_OBJECTIVE_
Pick up the opinion piece "Squaddies in free schools?", about Scottish and English education, at the point where it stops and keep writing it.

**** SELECTED TEXT

Squaddies in free schools?


There is one 'Union dividend' which us Scots should really appreciate and that is that under the Act of Union, our education system remained independent. It may have let us down at times - such as in the 1872 Education Act which effectively demanded an end to the use of any language other than English as a medium of education. This lead to more than a century of kids in Gaelic speaking communities from Stirlingshire to Sutherland having their community tongue forcibly removed. But, it was ours to keep and to improve.

Enlightenment has seen big strides in Scottish education since those dark days. The new Curriculum for Excellence promises to put research, inquiry and rational thinking into the heart of the classroom. Rather than teaching to the exam and filling kids' heads with lists of dates and facts, why not teach them to ask, to enquire and build their own skills?

England is stuck with a right-wing mentality and a top-down attitude to education. Fill their heads with 1066, 1945 and 1966. And, if they forget or object... lets get our unemployed squaddies in to 'give' them some discipline.

No wonder that Terry Deary, author of the Horrible Histories, hates schools. In a recent article in the Independent, he:

... brands the national curriculum the "biggest disaster in British history".

********
**** DATASET EXCERPT

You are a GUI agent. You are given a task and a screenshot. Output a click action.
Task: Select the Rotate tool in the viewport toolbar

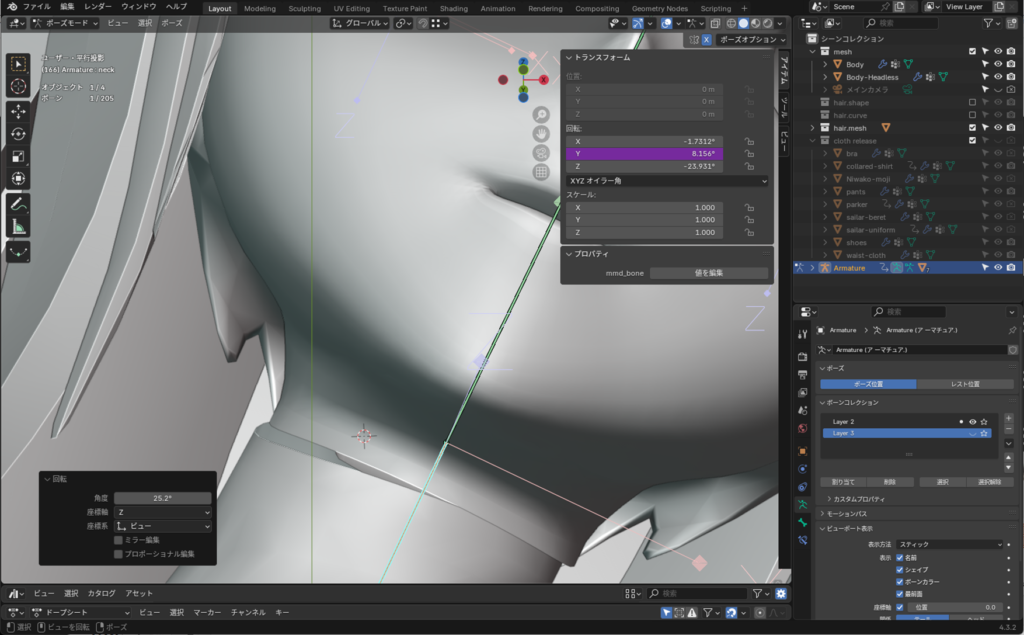pyautogui.click(x=19, y=134)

********

_TASK ANSWER_
"W B Yeats said education is not filling a bucket but lighting a fire. The national curriculum has turned children into buckets. And teachers are just bucket-fillers now. Dividing knowledge into subjects is a very archaic approach to studying."
On top of elitist 'free' schools, the latest ConDem wheeze to appeal to goose-stepping chattering classes of Middle England is to put soldiers into schools. It seems incredible that in an age where anyone teaching a child in any form of the word is vetted for any kind of criminal record that politicians would want to put brutalised, war ravaged and institutionalised basket cases into 'teach' our kids is incredible. The British Army's track record on discipline ain't that hot either. Apart from the cases of torture in Iraq there are the numerous sad incidents of bullying in British Army barracks such as Deepcut which has seen many teenagers left dead, either through murder or suicide.

Just what untrained soldiers are meant to achieve is not explained. Trained teachers can use many methods to deal with unruly pupils. Teachers in Scotland's schools regularly work wonders with some of the damaged young products of our society. Their efforts may ultimately count for nothing but that is more likely than not a result of failures to address poverty, addiction and violence in many of our communities. General permissive attitudes in society towards anti-social behaviour haven't helped - and here, I'm thinking more of MP's, bankers and journalists than hoodies.

So, will Cameron's short, sharp, shock squaddies beat up wee Jimmy if pulls a face during a Maths lesson? Perhaps insolent wee Billy will just be stripped and urinated on?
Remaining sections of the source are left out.